Num canapé da Biblioteca Pública, dormi um pouco, as pessoas ao redor me olham com singela curiosidade. E eu olho pela janela a chuva lá fora, caindo sobre a ilha de São Luís. Não tem uma ilha com o mesmo nome, em Paris? Um dia ainda vou conhecer…
Há um grande número de livros franceses aqui. Mas aqueles que eu quero estão proibidos, por trabalhos de restauração, coisa e tal. Agora vedaram a passagem já no começo da escada que desce ao subsolo.
A dona Genoveva tem poesias do Rimbaud, uma edição de 1926.
Mais, vrai, j’ai trop pleuré! Les aubes sont navrantes,
Toute lune est atroce et tout soleil amer…
Do barco embriagado o adolescente lançou seus torpedos sobre a civilização do conforto.
“A verdadeira vida está em outro lugar. Nós não estamos no mundo… A vida é a farsa que todos têm que executar… Que culpa tem a madeira, se ela acorda violino? Pois Eu é um outro… E o cérebro da pessoa de bem está recheado de trapos.“
Havia umas cadeiras de espreguiçar no pátio do Palace Hotel, que fica ao lado da Sé e é elevado e com sombra e aquela bela vista, ficamos ali olhando o céu, com um monte de gente circulando ao redor. Então lembrei do teatro de rua com o Living Theatre em Ouro Preto, e comecei a fazer perguntas e anotações sobre a vida do Danilo. E percebi que as pessoas ouviam interessadas. Me empertiguei e comecei a falar mais alto, como num interrogatório, não de um DOPS qualquer, mas com palavras do arco da velha, tipo tribunal da Santa Inquisição acusando o Giordano Bruno. E Danilo foi confessando uma história de cafageste, gigolô e contrabandista em Foz do Iguaçu. Foi gracioso ver a mudança de expressão das pessoas, que se detinham e nos olhavam com um ar preocupado. Mas ninguém disse nada, acho que nos confundiram com os atores de um filme que vai ser rodado, que estão hospedados no hotel. O gozado é que Danilo, no final, foi ficando sério e meio triste…

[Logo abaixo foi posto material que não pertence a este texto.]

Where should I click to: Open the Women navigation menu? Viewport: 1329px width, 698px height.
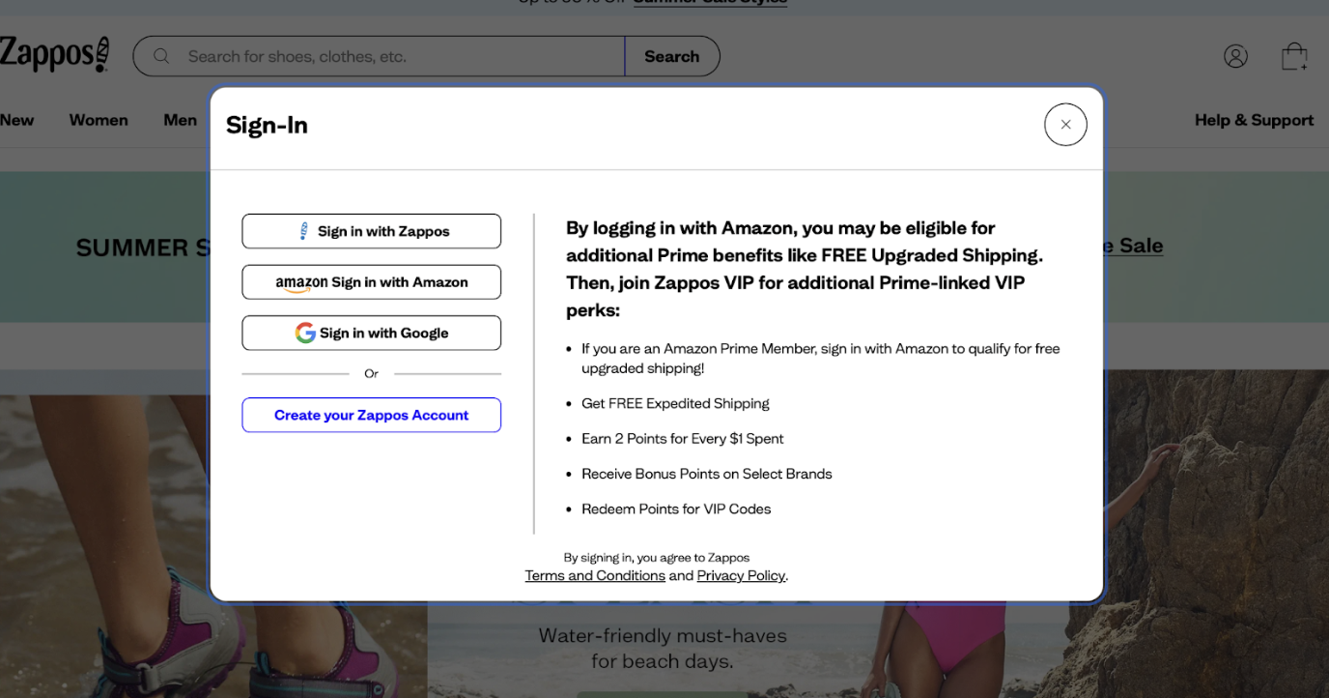coord(99,121)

O sol foi avermelhando lá para os lados de Alcântara e resolvi bater uma caixa com o pessoal do mercado.
Eles empilham suas laranjas, mangas, cajus, jerimuns e sei lá o que mais, na frente de um velho trapiche. E ficam ali vendendo o dia inteiro. De noite cobrem as frutas com esteiras e um deles fica vigiando. Os outros passam a noite estendidos sobre outras esteiras, no ar livre impregnado de olores, o frio é pouco e não perturba. O que fica vigiando pode dormir na manhã seguinte.